In patients with an episodic migraine, administration of subcutaneous fremanezumab compared with placebo resulted in a reduction in the mean number of monthly migraine days, according to a study published in the Journal of the American Medical Association.
David W. Dodick, neurology consultant at Mayo Clinic Arizona in Phoenix, and colleagues conducted the randomized controlled trial to assess the efficacy of fremanezumab compared with placebo for prevention of an episodic migraine with a monthly dosing regimen or a single higher dose.
A migraine is a chronic neurologic disease that has a negative impact on daily activities of the patient. The medications approved until now by the US Food and Drug Administration (FDA) for its prevention are subject to certain shortcomings including variable treatment responses, low adherence over time, and troublesome adverse effects. Thus, new treatment options with improved efficacy, tolerability and a better understanding of the disease’s pathophysiology are needed for such patients.
Fremanezumab is a fully humanized monoclonal antibody that targets calcitonin gene-related peptide (CGRP) which is one of the potential pharmacologic targets for both acute treatment and prevention of migraine. It is being developed by Teva Pharmaceuticals for the prevention of a migraine.
The trial was conducted at 123 sites in nine countries. Participants, aged 18 to 70 years with episodic migraine, were randomized to receive subcutaneous monthly dosing of fremanezumab (290 participants, 225mg at baseline and weeks 4 and 8), a single higher dose of fremanezumab (291 patients, 675mg at baseline, placebo at weeks 4 and 8), or placebo (294 participants); 90.4% of participants completed the trial.
+ + + +
■ Activity
Resume the report on the fremanezumab migraine trial, picking up right after its final sentence. The listing that follows comes from a separate source unrelated to the report above.
+ + + +
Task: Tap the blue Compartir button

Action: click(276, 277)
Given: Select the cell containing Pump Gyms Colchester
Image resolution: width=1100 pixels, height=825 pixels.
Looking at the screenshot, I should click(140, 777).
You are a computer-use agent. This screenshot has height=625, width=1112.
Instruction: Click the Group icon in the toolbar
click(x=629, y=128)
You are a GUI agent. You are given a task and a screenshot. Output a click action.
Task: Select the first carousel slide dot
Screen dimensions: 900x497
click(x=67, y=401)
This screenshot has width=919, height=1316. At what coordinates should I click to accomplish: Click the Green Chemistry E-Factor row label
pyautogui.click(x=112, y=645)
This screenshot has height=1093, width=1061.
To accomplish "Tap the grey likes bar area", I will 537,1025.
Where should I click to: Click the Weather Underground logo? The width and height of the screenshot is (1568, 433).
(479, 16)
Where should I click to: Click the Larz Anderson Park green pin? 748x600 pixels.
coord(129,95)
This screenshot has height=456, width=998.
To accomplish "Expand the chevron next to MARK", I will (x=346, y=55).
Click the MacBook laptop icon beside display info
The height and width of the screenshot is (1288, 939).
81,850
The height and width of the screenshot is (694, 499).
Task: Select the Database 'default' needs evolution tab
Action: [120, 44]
+ + + +
■ Reply
- From baseline to 12 weeks, mean migraine days per month decreased from 8.9 days to 4.9 days in the fremanezumab monthly dosing group, from 9.2 days to 5.3 days in the fremanezumab single-higher-dose group, and from 9.1 days to 6.5 days in the placebo group.
- The difference between monthly dosing and single dosing vs placebo was −1.5 and −1.3 days, respectively.
- The most common adverse events that led to discontinuation were injection site erythema, injection site induration, diarrhea, anxiety, and depression.
“Among patients with an episodic migraine in whom multiple medication classes had not previously failed, subcutaneous fremanezumab, compared with placebo, resulted in a statistically significant 1.3- to a 1.5-day reduction in the mean number of monthly migraine days over a 12-week period. Further research is needed to assess effectiveness against other preventive medications and in patients in whom multiple preventive drug classes have failed and to determine long-term safety and efficacy,” the authors concluded.